### Supplied material
----
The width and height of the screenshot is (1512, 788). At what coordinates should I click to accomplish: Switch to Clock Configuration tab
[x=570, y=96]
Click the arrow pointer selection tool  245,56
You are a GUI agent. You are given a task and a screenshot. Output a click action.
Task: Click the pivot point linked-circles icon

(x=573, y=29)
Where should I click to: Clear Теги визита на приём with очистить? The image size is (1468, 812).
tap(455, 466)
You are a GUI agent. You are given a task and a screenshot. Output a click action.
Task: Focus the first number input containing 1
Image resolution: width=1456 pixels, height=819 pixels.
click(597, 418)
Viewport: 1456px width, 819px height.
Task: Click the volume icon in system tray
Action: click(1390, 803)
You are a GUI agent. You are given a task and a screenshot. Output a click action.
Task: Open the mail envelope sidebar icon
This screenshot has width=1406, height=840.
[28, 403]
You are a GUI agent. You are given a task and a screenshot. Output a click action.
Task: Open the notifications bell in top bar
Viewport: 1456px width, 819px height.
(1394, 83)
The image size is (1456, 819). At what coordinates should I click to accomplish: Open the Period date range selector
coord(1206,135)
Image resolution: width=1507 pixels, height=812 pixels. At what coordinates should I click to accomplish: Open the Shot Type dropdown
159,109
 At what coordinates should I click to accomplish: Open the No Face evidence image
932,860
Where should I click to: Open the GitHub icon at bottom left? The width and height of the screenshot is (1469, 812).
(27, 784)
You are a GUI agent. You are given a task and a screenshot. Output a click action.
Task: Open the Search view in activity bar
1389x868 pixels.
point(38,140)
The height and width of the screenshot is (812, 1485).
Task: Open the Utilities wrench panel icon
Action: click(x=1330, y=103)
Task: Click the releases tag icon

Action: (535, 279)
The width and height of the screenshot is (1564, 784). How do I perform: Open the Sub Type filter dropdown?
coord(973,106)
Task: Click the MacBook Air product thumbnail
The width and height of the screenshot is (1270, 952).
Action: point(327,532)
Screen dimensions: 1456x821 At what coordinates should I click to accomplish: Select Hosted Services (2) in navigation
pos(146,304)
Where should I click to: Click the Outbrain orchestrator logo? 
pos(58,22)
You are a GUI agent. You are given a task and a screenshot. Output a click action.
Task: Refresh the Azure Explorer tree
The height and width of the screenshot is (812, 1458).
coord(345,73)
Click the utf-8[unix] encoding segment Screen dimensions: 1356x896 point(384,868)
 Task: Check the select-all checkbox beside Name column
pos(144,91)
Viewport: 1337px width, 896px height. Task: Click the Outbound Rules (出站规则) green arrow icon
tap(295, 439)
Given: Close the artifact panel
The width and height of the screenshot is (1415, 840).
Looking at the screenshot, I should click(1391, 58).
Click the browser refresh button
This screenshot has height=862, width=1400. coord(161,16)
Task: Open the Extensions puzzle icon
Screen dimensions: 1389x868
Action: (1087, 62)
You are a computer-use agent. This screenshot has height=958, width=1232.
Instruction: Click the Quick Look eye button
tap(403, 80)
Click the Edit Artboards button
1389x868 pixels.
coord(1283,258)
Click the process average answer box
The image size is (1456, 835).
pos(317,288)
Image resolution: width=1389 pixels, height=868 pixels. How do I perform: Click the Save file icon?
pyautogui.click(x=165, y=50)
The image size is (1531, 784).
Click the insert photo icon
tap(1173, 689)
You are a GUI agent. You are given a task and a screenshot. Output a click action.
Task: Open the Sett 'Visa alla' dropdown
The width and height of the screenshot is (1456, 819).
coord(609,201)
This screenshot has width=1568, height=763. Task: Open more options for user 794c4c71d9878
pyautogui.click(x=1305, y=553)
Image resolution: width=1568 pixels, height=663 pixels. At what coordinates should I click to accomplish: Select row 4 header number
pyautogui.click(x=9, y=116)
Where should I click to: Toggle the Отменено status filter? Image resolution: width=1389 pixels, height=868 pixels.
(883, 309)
----
### The task
Give again the lines from the line holding "The image size is (1456, 835)." through the close of the listing, both included, exactly as written and with nothing else.

### Completed task
The image size is (1456, 835).
pos(317,288)
Image resolution: width=1389 pixels, height=868 pixels. How do I perform: Click the Save file icon?
pyautogui.click(x=165, y=50)
The image size is (1531, 784).
Click the insert photo icon
tap(1173, 689)
You are a GUI agent. You are given a task and a screenshot. Output a click action.
Task: Open the Sett 'Visa alla' dropdown
The width and height of the screenshot is (1456, 819).
coord(609,201)
This screenshot has width=1568, height=763. Task: Open more options for user 794c4c71d9878
pyautogui.click(x=1305, y=553)
Image resolution: width=1568 pixels, height=663 pixels. At what coordinates should I click to accomplish: Select row 4 header number
pyautogui.click(x=9, y=116)
Where should I click to: Toggle the Отменено status filter? Image resolution: width=1389 pixels, height=868 pixels.
(883, 309)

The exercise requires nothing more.